About this exercise: Word for word, print the entries that follow.

....

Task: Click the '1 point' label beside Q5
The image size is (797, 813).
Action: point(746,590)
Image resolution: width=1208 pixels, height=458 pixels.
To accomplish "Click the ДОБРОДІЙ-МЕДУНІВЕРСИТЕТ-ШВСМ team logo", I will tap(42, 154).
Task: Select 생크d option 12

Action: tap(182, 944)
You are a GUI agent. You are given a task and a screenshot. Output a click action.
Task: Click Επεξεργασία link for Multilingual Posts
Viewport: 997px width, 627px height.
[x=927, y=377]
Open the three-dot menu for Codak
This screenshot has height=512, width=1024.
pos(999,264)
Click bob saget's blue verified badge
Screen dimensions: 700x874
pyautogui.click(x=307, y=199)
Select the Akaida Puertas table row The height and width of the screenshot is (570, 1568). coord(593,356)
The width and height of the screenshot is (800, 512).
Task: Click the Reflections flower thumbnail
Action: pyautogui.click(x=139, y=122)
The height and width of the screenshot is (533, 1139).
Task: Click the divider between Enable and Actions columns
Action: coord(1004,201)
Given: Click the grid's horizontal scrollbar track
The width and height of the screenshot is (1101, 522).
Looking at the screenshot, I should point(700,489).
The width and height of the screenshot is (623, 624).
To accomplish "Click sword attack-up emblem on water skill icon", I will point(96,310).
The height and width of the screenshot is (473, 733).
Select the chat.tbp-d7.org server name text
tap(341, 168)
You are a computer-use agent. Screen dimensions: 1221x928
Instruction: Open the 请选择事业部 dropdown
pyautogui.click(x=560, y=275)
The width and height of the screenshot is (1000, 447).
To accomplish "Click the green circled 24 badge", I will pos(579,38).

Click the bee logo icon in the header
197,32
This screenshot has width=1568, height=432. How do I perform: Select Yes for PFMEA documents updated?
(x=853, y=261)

....

Response to this exercise:
Task: Click the '1 point' label beside Q5
The image size is (797, 813).
Action: point(746,590)
Image resolution: width=1208 pixels, height=458 pixels.
To accomplish "Click the ДОБРОДІЙ-МЕДУНІВЕРСИТЕТ-ШВСМ team logo", I will tap(42, 154).
Task: Select 생크d option 12

Action: tap(182, 944)
You are a GUI agent. You are given a task and a screenshot. Output a click action.
Task: Click Επεξεργασία link for Multilingual Posts
Viewport: 997px width, 627px height.
[x=927, y=377]
Open the three-dot menu for Codak
This screenshot has height=512, width=1024.
pos(999,264)
Click bob saget's blue verified badge
Screen dimensions: 700x874
pyautogui.click(x=307, y=199)
Select the Akaida Puertas table row The height and width of the screenshot is (570, 1568). coord(593,356)
The width and height of the screenshot is (800, 512).
Task: Click the Reflections flower thumbnail
Action: pyautogui.click(x=139, y=122)
The height and width of the screenshot is (533, 1139).
Task: Click the divider between Enable and Actions columns
Action: coord(1004,201)
Given: Click the grid's horizontal scrollbar track
The width and height of the screenshot is (1101, 522).
Looking at the screenshot, I should point(700,489).
The width and height of the screenshot is (623, 624).
To accomplish "Click sword attack-up emblem on water skill icon", I will point(96,310).
The height and width of the screenshot is (473, 733).
Select the chat.tbp-d7.org server name text
tap(341, 168)
You are a computer-use agent. Screen dimensions: 1221x928
Instruction: Open the 请选择事业部 dropdown
pyautogui.click(x=560, y=275)
The width and height of the screenshot is (1000, 447).
To accomplish "Click the green circled 24 badge", I will pos(579,38).

Click the bee logo icon in the header
197,32
This screenshot has width=1568, height=432. How do I perform: Select Yes for PFMEA documents updated?
(x=853, y=261)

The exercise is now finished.